Core Training Configuration Workflow

Integrate prediction algorithm X into the infrastructure (personally I don’t mind which, but Michele’s suggestion of 1 supervised and 1 unsupervised is good)
The training time range to be used will be from 00:00:00 UT on 14-Sep-2012 (start of SHARP NRT data availability) to 23:59:59 UT on 31-Dec-2015
1. Concern was raised previously about number of features for training, so a large training time range seems to be preferred
2. This allows for the testing time range to be from 00:00:00 UT on 1-Jan-2016 to <most recently processed time stamp>, but this will be performed under WP5
Run integrated prediction algorithm with the following training configuration settings:
1. Use only 00:00 UT time stamps (to avoid SDO 24-hr periodic orbital effects)
2. 24-hr forecast window
3. 0-hr latency
4. create separate training configuration files for flaring levels of:
  1. C-class only (i.e., >= C1.0 and < M1.0)
  2. M-class only (i.e., >= M1.0 and < X1.0)
  3. X-class only (i.e., >= X1.0)
  4. Above M-class (i.e., >= M1.0)
  5. Above C-class (i.e., >= C1.0)
Run all 5 training configuration parameter files
Write variables of all 5 trained prediction models into Prediction Configuration DB
1. Personally, I’m not sure if separate entries or a grouped JSON entry is better
Integrate next prediction algorithm and repeat steps 2–5
Prediction DB can be filled for each integrated prediction algorithm by launching all 5x trained prediction models for that algorithm on the chosen testing time range
1. NOTE: the SDO/HMI image alignment bug from 13-Apr-2016 onwards will limit the availability of properties to make predictions from, until the replacement HMI data are available (UPSud is monitoring and downloading when available)
Broader WP5 validation can be explored by choosing different durations of forecast window and repeating steps 2–5 and 7 for all integrated prediction algorithms

File name for trained model:

In order to save the trained model with a name decided by the user, it is sufficient to write it in the configuration json file in the field "description": SHAUN: I think that we need to make this as human understandable as possible since there will be a lot of similarly trained models for each algorithm (e.g., "algorithm_abovec_24_0_00_Br_all" for system trained for flares above C1.0 over 24-hr windows at 0-hr latency issued from 00:00UT SHARPs using Br properties that correspond to all available).
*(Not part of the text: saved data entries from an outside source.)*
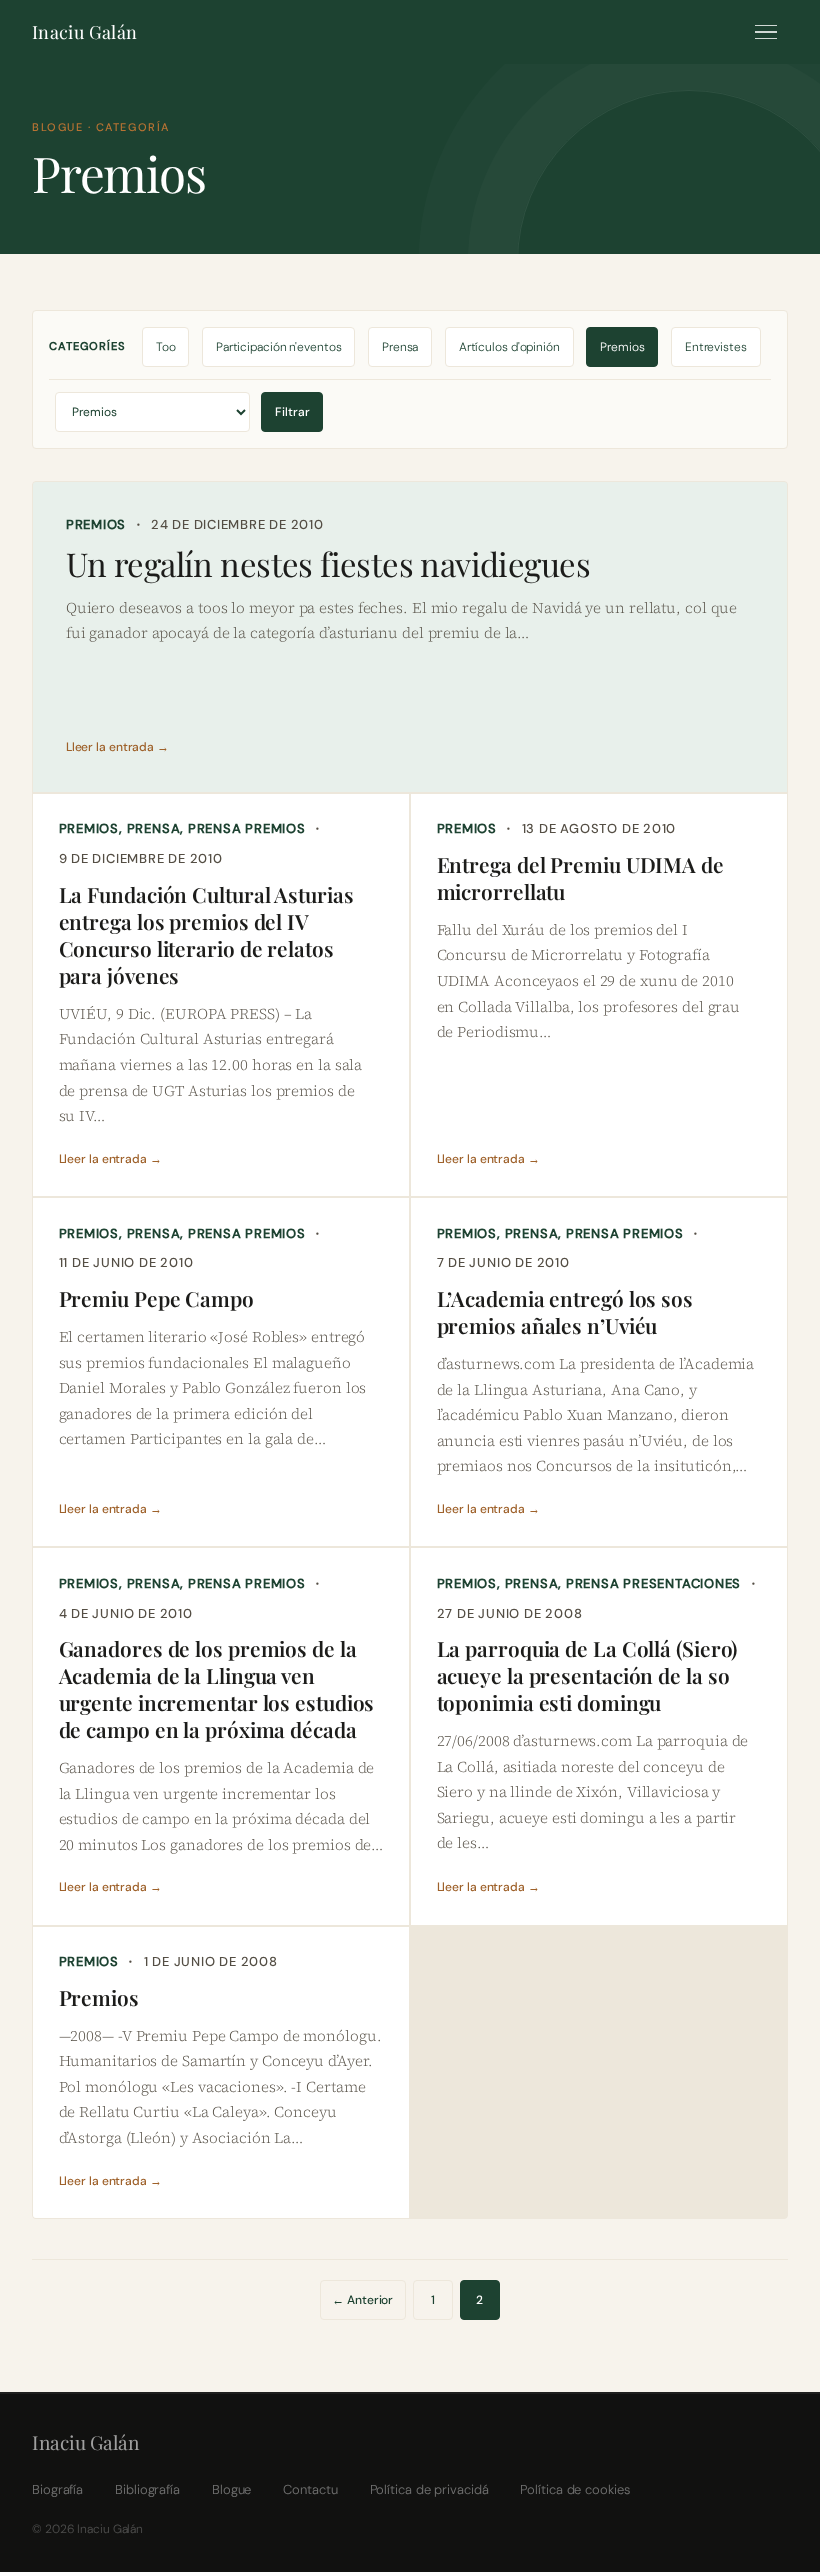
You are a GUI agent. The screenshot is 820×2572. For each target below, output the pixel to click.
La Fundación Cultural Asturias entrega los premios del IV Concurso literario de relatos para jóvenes (206, 935)
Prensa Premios (247, 828)
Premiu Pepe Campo (156, 1298)
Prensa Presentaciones (653, 1583)
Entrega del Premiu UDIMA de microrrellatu (580, 878)
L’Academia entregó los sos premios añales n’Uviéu (565, 1312)
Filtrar (292, 412)
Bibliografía (147, 2489)
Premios (622, 347)
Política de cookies (574, 2489)
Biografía (57, 2489)
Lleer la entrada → (117, 747)
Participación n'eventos (279, 347)
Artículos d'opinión (509, 347)
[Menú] (766, 32)
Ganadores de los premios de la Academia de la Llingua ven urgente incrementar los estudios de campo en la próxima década (217, 1689)
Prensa (400, 347)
This would lead to the following list of configurations for a single algorithm using Br data:

algorithm_cclass_24_0_00_Br_all

algorithm_mclass_24_0_00_Br_all

algorithm_xclass_24_0_00_Br_all

algorithm_abovem_24_0_00_Br_all

algorithm_abovec_24_0_00_Br_all

and the same algorithm using Blos data:

algorithm_cclass_24_0_00_Blos_all

algorithm_mclass_24_0_00_Blos_all

algorithm_xclass_24_0_00_Blos_all

algorithm_abovem_24_0_00_Blos_all

algorithm_abovec_24_0_00_Blos_all

There is no explicit reason why we should use all properties, so another set of configuration files should be prepared and run for a reduced "optimized"/"feature selected" property set.

NOTE: there may be no point doing X-class, given the rarity of their occurrence in the training time period.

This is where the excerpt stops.